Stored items
--- --- ---
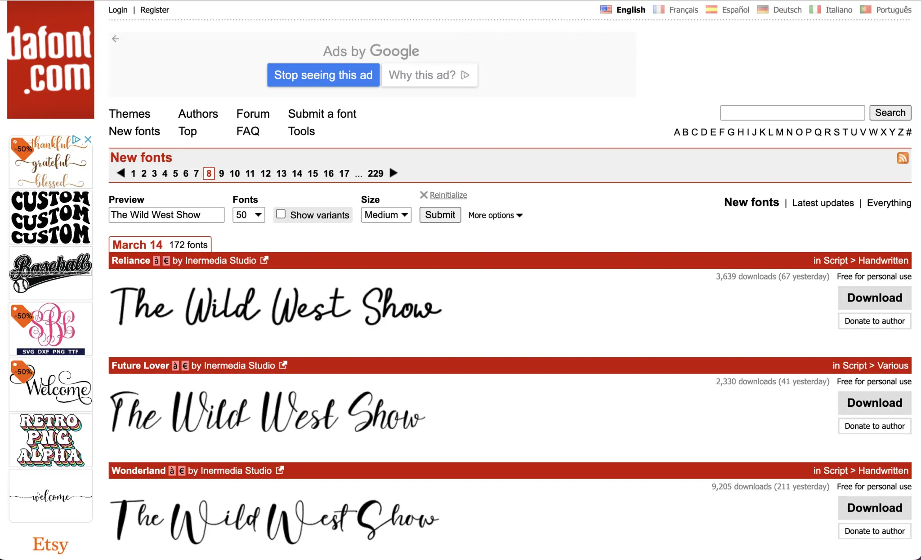
Task: Enable the Show variants checkbox
Action: click(281, 214)
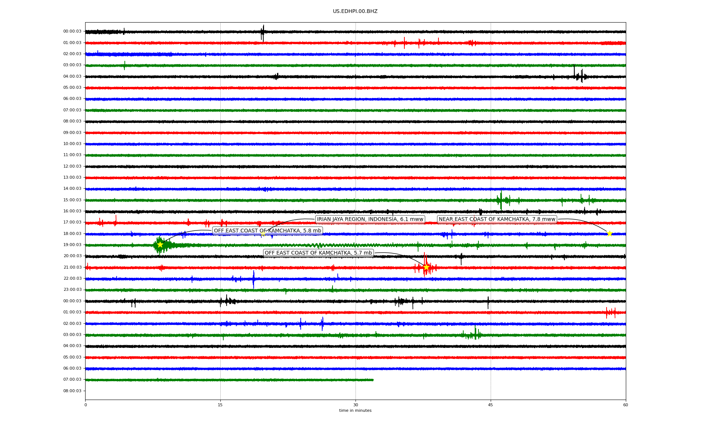Click the 'OFF EAST COAST OF KAMCHATKA, 5.7 mb' label

[x=318, y=253]
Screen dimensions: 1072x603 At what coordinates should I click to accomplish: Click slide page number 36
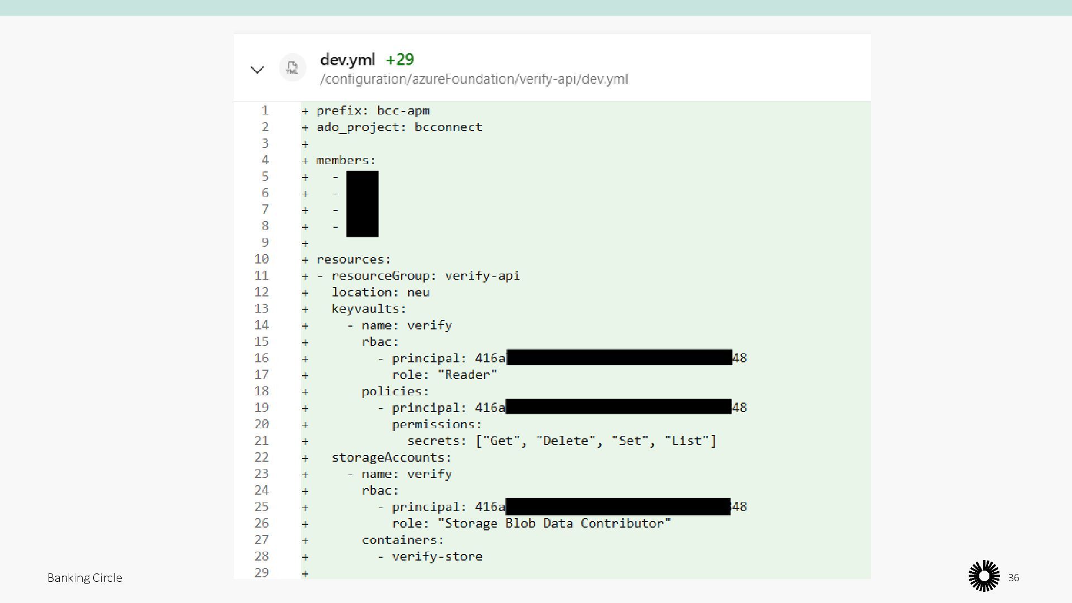(x=1013, y=578)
--- --- ---
== Required work ==
All lines from the one containing "Screen dimensions: 1072x603" through the final line of the entries above must be restated word for word, pictures excluded.

== Solved exercise ==
Screen dimensions: 1072x603 At what coordinates should I click to accomplish: Click slide page number 36
(x=1013, y=578)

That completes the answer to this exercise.